はっきりとは分からないが、察するに障害を持った人のようなのだ。
顔かたちの様子からみるに、何かの麻痺と知的な障害がうかがわれる。
ダウン症ではないのだが、普通の状態ではない。
津山くんにとってはつらいことだろうし、お兄さんはもっとつらいことだろう。
こんな障害を持ったら、不幸は結婚できないレベルではない。
私と浅田は「結婚できないと不幸になる」と焦って活動しては、女に振り回され、絶えず不幸であった。
一方、津山くんは、不幸な家庭に生まれたがゆえに幸福になることはあきらめ、ただ日々のささやかな幸福を積み上げる人生を歩んできた。
それが結果として私や浅田より幸福な人生を歩むこととなった。
アメリカの哲学者、エリック・ホッファー氏の言葉に「幸福を追求すること。これこそが不幸になる主な原因である」というものがある。

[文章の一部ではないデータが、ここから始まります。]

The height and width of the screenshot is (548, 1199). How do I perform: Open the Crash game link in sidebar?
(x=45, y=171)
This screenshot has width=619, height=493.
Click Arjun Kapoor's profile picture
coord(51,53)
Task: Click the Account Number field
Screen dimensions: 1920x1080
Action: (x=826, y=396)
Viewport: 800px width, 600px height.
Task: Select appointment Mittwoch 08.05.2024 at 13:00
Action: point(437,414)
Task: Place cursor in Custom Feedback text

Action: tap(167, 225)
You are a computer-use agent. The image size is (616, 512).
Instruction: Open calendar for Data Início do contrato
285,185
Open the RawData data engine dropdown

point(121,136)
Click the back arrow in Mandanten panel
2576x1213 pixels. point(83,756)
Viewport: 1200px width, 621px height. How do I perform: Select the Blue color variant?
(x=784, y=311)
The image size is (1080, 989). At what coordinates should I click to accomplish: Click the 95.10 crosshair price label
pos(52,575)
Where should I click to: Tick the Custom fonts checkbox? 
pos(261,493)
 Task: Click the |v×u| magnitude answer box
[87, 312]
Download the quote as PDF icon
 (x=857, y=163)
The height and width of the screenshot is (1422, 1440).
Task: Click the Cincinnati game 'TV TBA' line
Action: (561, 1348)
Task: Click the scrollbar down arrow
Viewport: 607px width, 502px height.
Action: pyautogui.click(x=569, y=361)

原文 The search for happiness is one of the chief sources of unhappiness.
(by Eric Hoffer)
幸福な人は「私は幸福になれる」と思い、幸福を求めるため、かえって不幸になり、
不幸な人は自分が幸福になることをあきらめてしまっているため、かえって幸福になる。
津山くんの結婚式では、津山くんと浅田と私の3人が写った写真がいくつかスライドで紹介された。どれも懐かしいものばかりだった。
浅田がため息をついた。
「昔は俺たちあんなに若くて美しい体をしていたんだな」
私もそれを痛感した。
なかなか認識できないが、写真を並べられると、おじさんになってしまった今の姿が痛々しく目に焼きつく。
私たちは「幸福を得るためがんばるのは素晴らしい」と教えられてきたが、本当のことを言えば、将来の幸福より今の方が大事。
若くて美しい時期こそ幸福なはずなのに、その幸福を投げうって、将来、自分が得たい幸福のためにがんばる。
それは、結局、人生の黄金期を捨て、お金を抱えた老人を夢見るようなもの。
津山くんのような「幸福を求めてあがくことがない生き方」はなかなかできない。
そこまで運を天にまかせるほど心に余裕はないし、
第一、彼はそれで幸福になれなくても、それはそれでよいと腹をくくっている。
これは不幸な兄を見てきたためなのかもしれないが、マネはできない。
たとえ人生の浪費であっても、将来の幸福のために、あれこれ行動してしまう。